AOD-9604 is the solution to this problem. It is the C-terminal fragment of growth hormone (amino acids 177-191) — specifically the region that Professor Frank Ng at Monash University identified as responsible for GH's lipolytic activity. By isolating this fragment, researchers gained a tool that stimulates fat breakdown without triggering IGF-1 production, insulin resistance, growth stimulation, or organ hypertrophy.¹

This selectivity has been confirmed repeatedly. Multiple studies have demonstrated that AOD-9604 does not raise IGF-1 levels, does not affect blood glucose or insulin sensitivity, does not stimulate linear growth in juvenile animal models, and does not alter organ weights. It specifically and selectively promotes lipolysis and inhibits lipogenesis.²

AOD-9604 stimulates lipolysis in adipose tissue through activation of the beta-3 adrenergic receptor pathway. This triggers hormone-sensitive lipase (HSL) to release fatty acids from stored triglycerides in adipocytes. The released fatty acids enter the bloodstream and are available for oxidation (energy production) in muscle and other tissues.

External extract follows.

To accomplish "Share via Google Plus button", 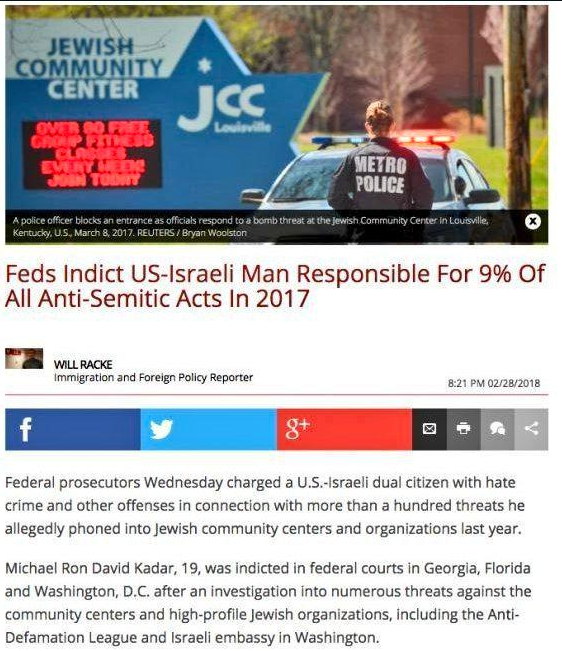I will [344, 429].
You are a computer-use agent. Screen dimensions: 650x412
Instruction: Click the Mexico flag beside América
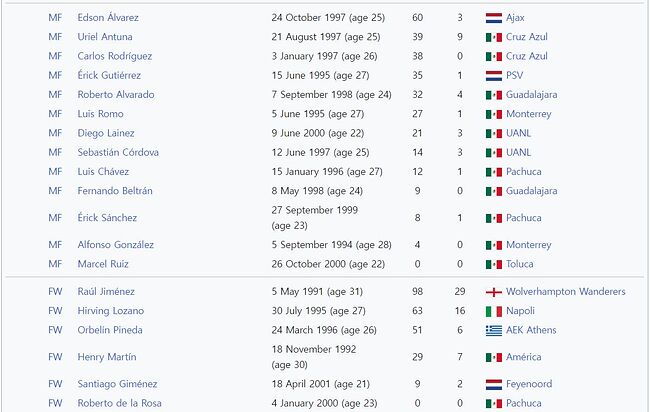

Research in obese Zucker rats — a genetic model of obesity — demonstrated that chronic AOD-9604 administration reduced body fat percentage without affecting food intake, lean mass, or growth rate. The selectivity for fat mass reduction without lean mass loss is a key finding.³

An additional anti-lipogenic effect has been documented: AOD-9604 reduces the activity of lipogenic enzymes (fatty acid synthase, acetyl-CoA carboxylase), inhibiting the synthesis of new fat. This dual action — promoting breakdown of existing fat while inhibiting creation of new fat — represents a different approach from compounds that only affect one side of fat metabolism.

An unexpected research direction emerged when AOD-9604 demonstrated activity in cartilage models. Studies in rabbit and rat models of cartilage injury showed that AOD-9604 promoted chondrocyte proliferation and stimulated proteoglycan synthesis. This finding led to regulatory pathway development in Australia, where an AOD-9604-containing product was investigated for osteoarthritis applications.⁴

The cartilage research connects back to growth hormone biology — GH plays an established role in cartilage maintenance — but the specific mechanism by which the C-terminal fragment affects chondrocytes is distinct from its lipolytic mechanism. This suggests AOD-9604 has multiple downstream effects beyond the beta-3 adrenergic pathway.

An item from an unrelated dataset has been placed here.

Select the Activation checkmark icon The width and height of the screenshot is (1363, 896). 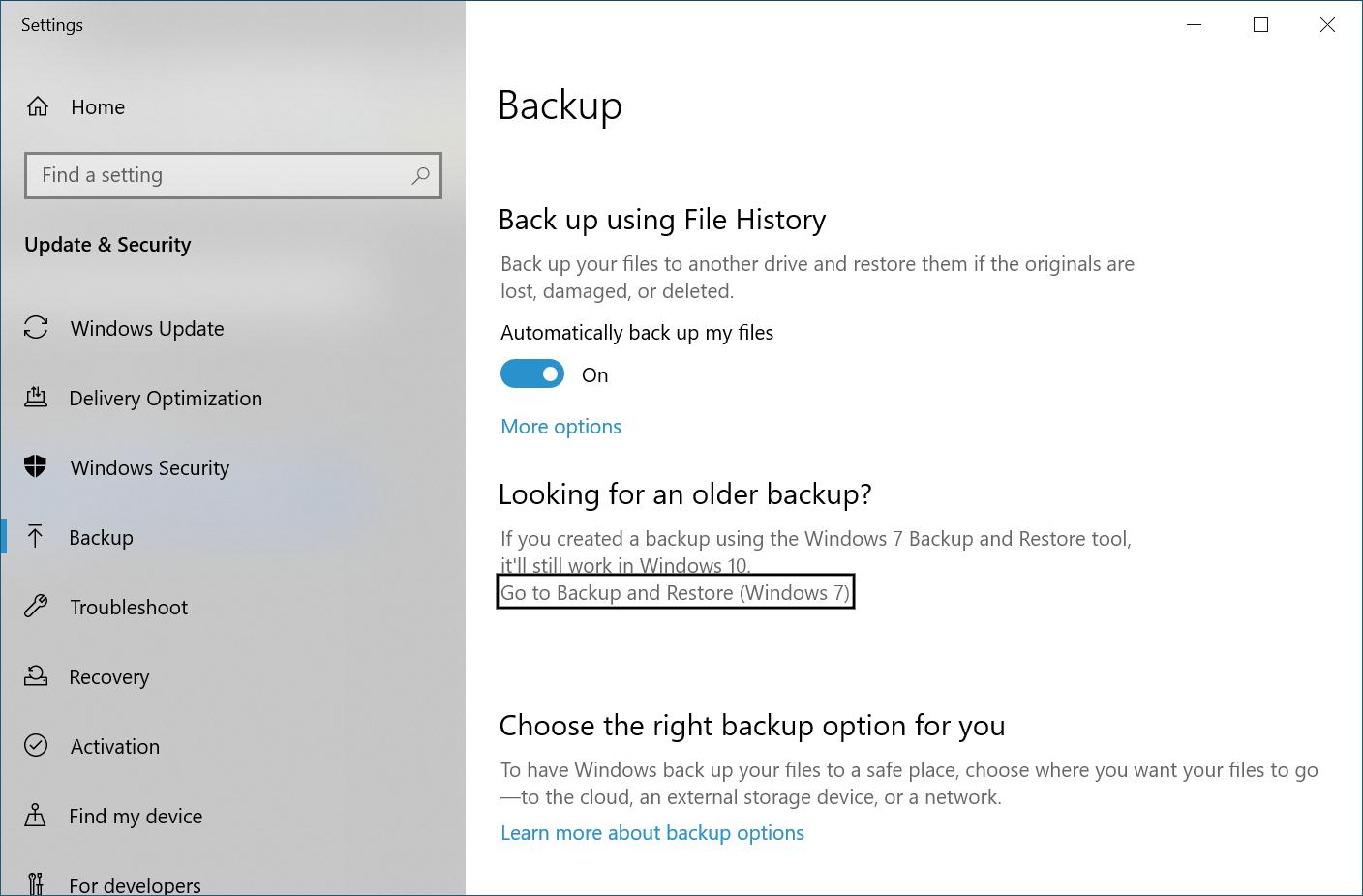tap(36, 746)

AOD-9604 is one of the few research peptides with published Phase 2 clinical trial data. An oral AOD-9604 study in overweight individuals (published in the International Journal of Obesity) examined multiple doses over 12 weeks. The trial confirmed the safety profile — no effects on IGF-1, insulin, glucose, or cortisol — but the primary efficacy endpoint (weight loss) was not met at the doses tested.⁵

The clinical result has been interpreted two ways. Critics note that the trial didn't show statistically significant weight loss. Proponents note that the oral delivery route may have been suboptimal for a peptide fragment, that the doses may have been insufficient, and that the safety confirmation (no metabolic side effects) remains valuable regardless of the efficacy outcome.